Altri studi mostravano che quando si interfaccia un superconduttore con un ferromagnete la sua temperatura critica viene fortemente abbassata. È proprio la presenza del ferromagnete a ordinare in qualche modo gli spin del rame e a determinare la diminuzione della temperatura. Ciò era stato visto per sistemi come l’YBCO – ossido di ittrio bario e rame, il primo composto scoperto come superconduttore ad alta Tc – abbinato a una manganite: sarebbe proprio questa, essendo fortemente ferromagnetica, a indurre il fenomeno nel legame rame, ossigeno, manganese.
È quello che viene denominato “effetto prossimità”: di che si tratta?
Sì. In realtà sapevamo che sul rame c’è già uno spin, perché l’avevamo visto, ma abbiamo cercato di considerare un aspetto più generale: anziché usare l’YBCO, abbiamo preso un composto di stronzio rame ossigeno in modo che, mettendo il ferromagnete, non si creava il legame diretto rame ossigeno manganese perché tra rame e manganese c’erano più strati che lo impedivano.

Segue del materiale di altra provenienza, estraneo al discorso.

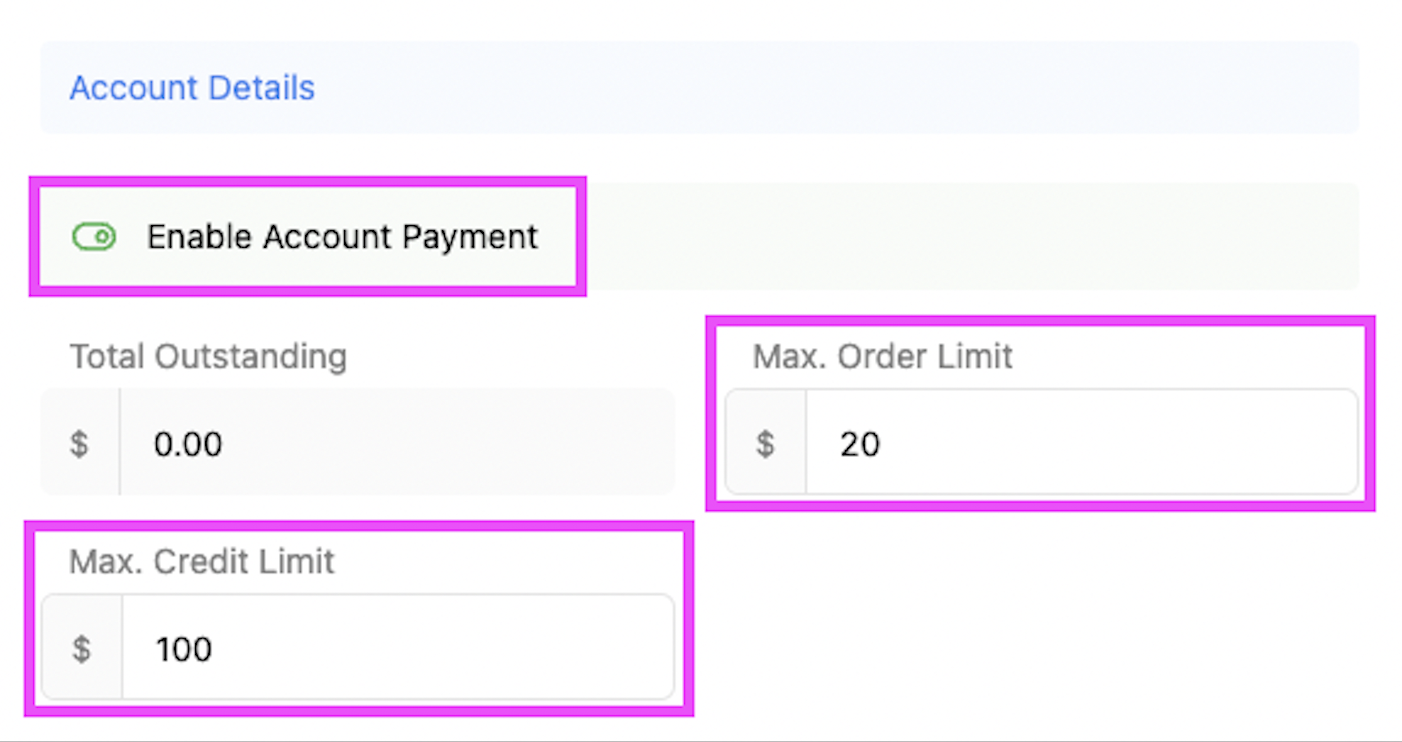Toggle the Enable Account Payment switch
This screenshot has width=1402, height=742.
(x=94, y=237)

Il nostro studio ha dimostrato che questo accoppiamento di tipo magnetico è indipendente dal legame diretto, cioè c’è sempre.
Che tipo di esperimenti avete condotto?
Abbiamo fatto esperimenti utilizzando la luce di sincrotrone, che è quella radiazione emessa da un pacchetto di elettroni in moto a velocità relativistiche quando vengono deflessi dalla loro traiettoria rettilinea tramite un campo elettromagnetico esterno. Abbiamo applicato due tecniche: il bipolarismo magnetico circolare, che permette di conoscere in modo molto preciso l’ordine dello spin e del momento orbitale; e il bipolarismo lineare, che dà più informazioni esclusivamente sull’ordinamento orbitale dell’elemento che si sta investigando. Con queste tecniche siamo riusciti a vedere quale era la risposta magnetica sia sul rame che sul manganese.

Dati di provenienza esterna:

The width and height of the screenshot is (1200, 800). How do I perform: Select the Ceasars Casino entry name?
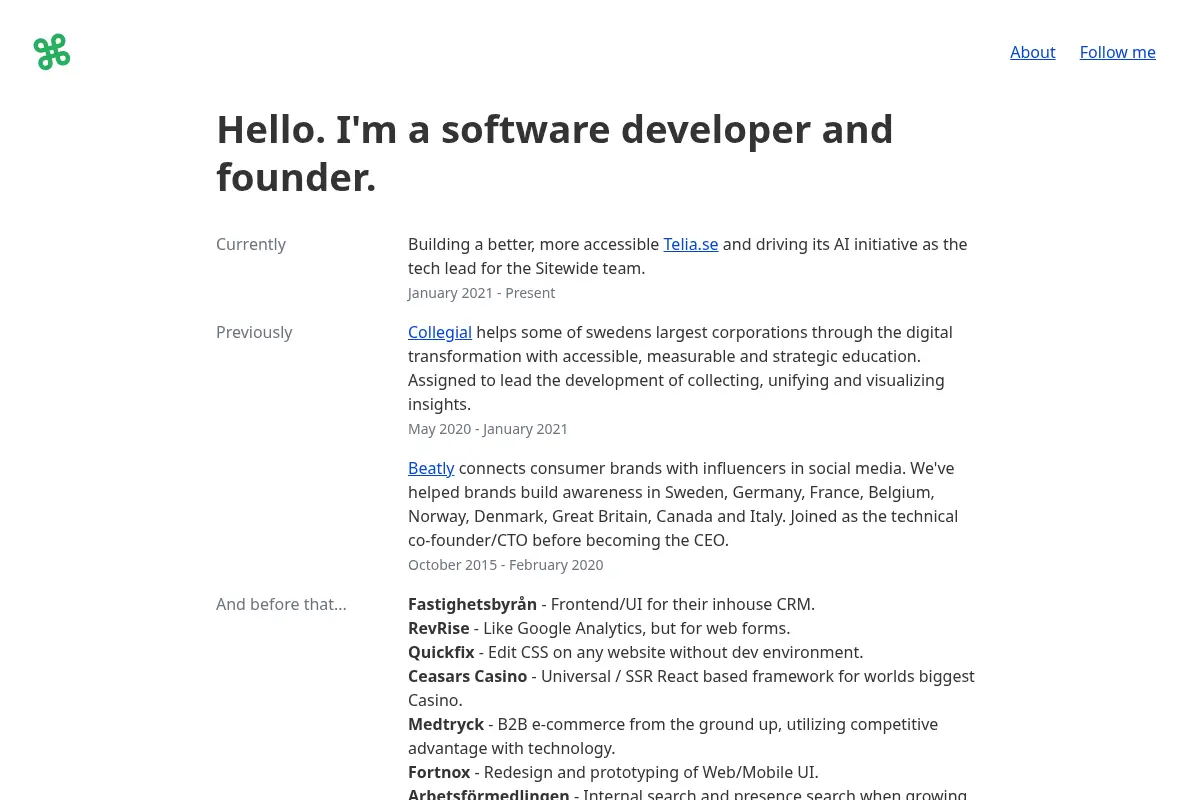tap(467, 676)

La vostra ricerca è frutto di una collaborazione più ampia: con chi avete lavorato?
Nel nostro gruppo dell’Istituto SPIN del Cnr e del Dipartimento di Fisica della Federico II di Napoli anzitutto abbiamo collaborato col professor Giacomo Ghiringhelli del Dipartimento di Fisica del Politecnico di Milano, uno dei massimi esperti nelle misure con luce di sincrotrone. Per queste ci siamo rivolti a una delle principali facility operanti in Europa e cioè il Sincrotrone ESRF di Grenoble. Inoltre ci siamo avvalsi delle risorse dell’Università di Twente nei Paesi Bassi per la strumentazione di crescita dei campioni e del Laboratorio Nazionale di Oak Ridge negli Usa per la caratterizzazione microscopica con risoluzione atomica.
I materiali che avete impiegato sono potenzialmente utilizzabili per lo sviluppo dell’elettronica con gli ossidi (oxide electronics), cioè quella che punta a realizzare dispositivi elettronici, anziché con il silicio, con ossidi di metalli di transizione. È una prospettiva interessante: a che punto siamo?

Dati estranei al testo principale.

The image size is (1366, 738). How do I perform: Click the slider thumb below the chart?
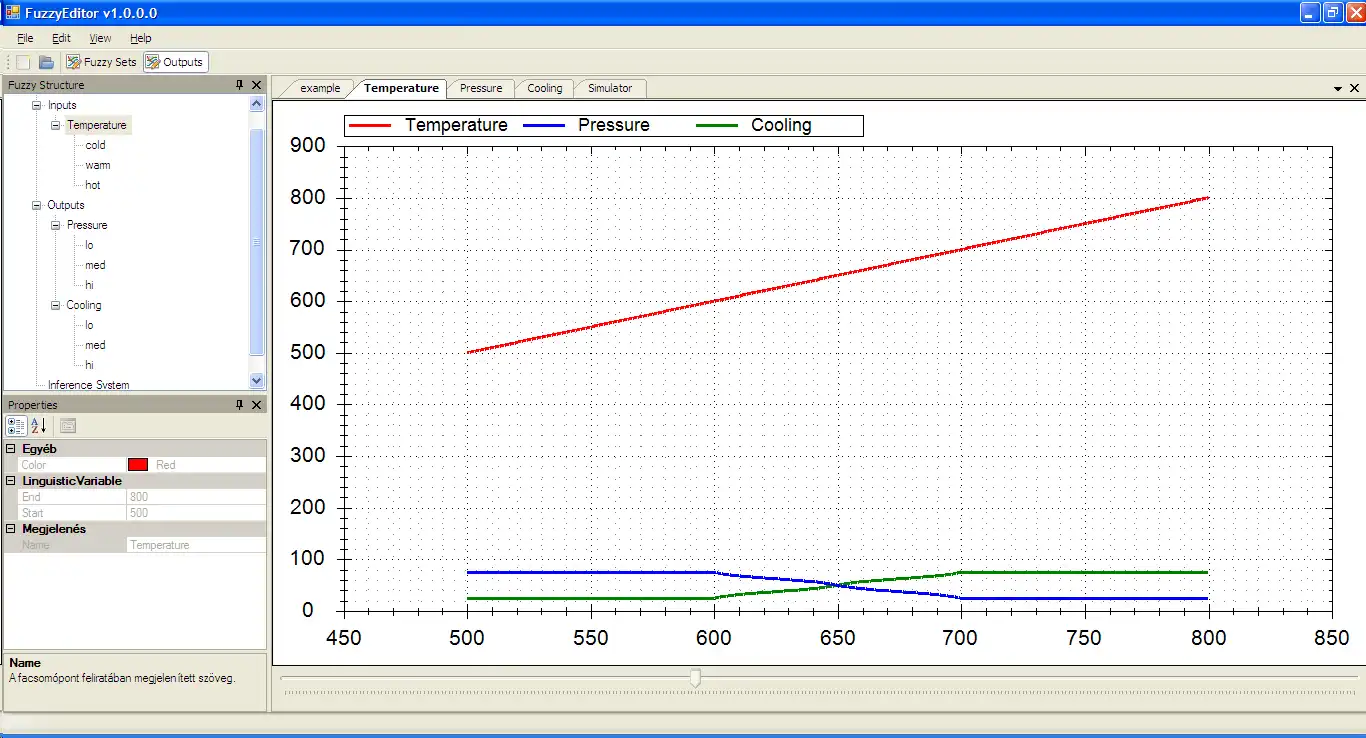[x=695, y=679]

Con lo sviluppo dell’oxide electronic si cerca di superare le problematiche critiche legate al silicio; in particolare il fatto che col silicio non si riesce a scendere sotto un certo limite di miniaturizzazione dei dispositivi elettronici. Il nostro gruppo ad esempio ha scoperto che dei materiali come gli ossidi, anche appartenenti a una stessa classe ad esempio due isolanti o due antiferromagnetici – quando sono accoppiati, all’interfaccia presentano proprietà nettamente diverse: addirittura del tipo che due isolanti all’interfaccia sono superconduttori.
Quello che è interessante nell’oxide electronics è che si riesce a scendere a scale piccolissime, e l’idea è di riuscire a controllare al massimo queste interfacce per arrivare ad avere dispositivi più piccoli possibile, dell’ordine di grandezza quasi atomico.
Il cammino però è ancora arduo: la fisica delle interfacce è abbastanza complessa e sono necessari numerosi studi per capire bene come controllare le singolari proprietà che si determinano all’interfaccia.